- Robinson on Venice Beach circa 1985

Background information
- Born: June 10, 1967 Manning, South Carolina, U.S.
- Died: December 10, 1995 (aged 28) New York City U.S.
- Genres: Hip hop
- Years active: 1984–1995

= Darren Robinson (rapper) =

American rapper and beatboxer (1967–1995)

Darren Robinson (June 10, 1967 - December 10, 1995), also known as Big Buff, Buff Love, Buffy, The Human Beat Box, The Ox That Rocks, and DJ Doctor Nice (among other aliases), was a rapper, beatboxer, and actor who was a member of the 1980s hip hop group The Fat Boys. He, along with Doug E. Fresh and others, were pioneers of beatboxing, a form of vocal percussion used in many rap groups throughout the 1980s and 1990s.

==Career==
Robinson and the Fat Boys were featured in the 1985 movie Krush Groove. The film, loosely based on the early days of the Def Jam record label, also featured Blair Underwood as Russell Simmons (named Russell Walker in the movie), and record producer Rick Rubin, along with Run DMC, Sheila E., Beastie Boys, Kurtis Blow, and a young LL Cool J.

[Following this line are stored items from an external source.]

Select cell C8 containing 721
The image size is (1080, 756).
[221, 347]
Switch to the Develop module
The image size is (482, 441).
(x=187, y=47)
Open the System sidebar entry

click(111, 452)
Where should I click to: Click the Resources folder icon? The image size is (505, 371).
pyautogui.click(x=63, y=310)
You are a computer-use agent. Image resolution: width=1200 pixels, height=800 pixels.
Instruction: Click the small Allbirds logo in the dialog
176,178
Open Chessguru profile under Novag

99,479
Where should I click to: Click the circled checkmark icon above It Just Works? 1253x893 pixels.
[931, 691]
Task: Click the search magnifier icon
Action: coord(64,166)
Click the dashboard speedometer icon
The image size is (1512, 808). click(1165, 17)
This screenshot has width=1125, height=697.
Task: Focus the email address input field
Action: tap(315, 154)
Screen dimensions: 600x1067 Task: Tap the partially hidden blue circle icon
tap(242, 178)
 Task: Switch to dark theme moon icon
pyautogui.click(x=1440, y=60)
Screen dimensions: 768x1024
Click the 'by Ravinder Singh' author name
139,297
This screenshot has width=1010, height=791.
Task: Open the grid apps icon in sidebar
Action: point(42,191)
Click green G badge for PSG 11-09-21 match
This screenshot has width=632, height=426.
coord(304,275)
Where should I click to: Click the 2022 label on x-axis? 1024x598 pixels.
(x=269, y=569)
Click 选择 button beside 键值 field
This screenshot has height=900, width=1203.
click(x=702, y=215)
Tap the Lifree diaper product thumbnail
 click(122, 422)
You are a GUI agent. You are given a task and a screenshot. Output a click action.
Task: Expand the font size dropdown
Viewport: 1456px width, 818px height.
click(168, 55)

In December 1990, as the group's fame was declining, Robinson was charged with filming a 14-year-old girl being sexually abused during a party, four months prior, in suburban Philadelphia. Robinson pleaded guilty to sexual abuse of children, and was sentenced to two years' probation and fined $10,000.

==Death==
Although fitting for the group's image, Robinson's weight contributed to his death. He had been diagnosed with lymphedema, or fluid buildup, and died of a heart attack on December 10, 1995, weighing 450 lb. He had also been battling the flu, according to his older brother, Curtis, who was also his manager. "He was doing one of his songs, and at the end, he got off the couch and was climbing on a studio chair when he fell," Robinson said. "I tried to give him mouth to mouth, but he just couldn't make it." Paramedics were called to Robinson's home in Rosedale, New York, at 3 a.m., but were also unable to revive the rapper.

Curtis said Darren had been trying to lose weight and was working on a Fat Boys reunion album.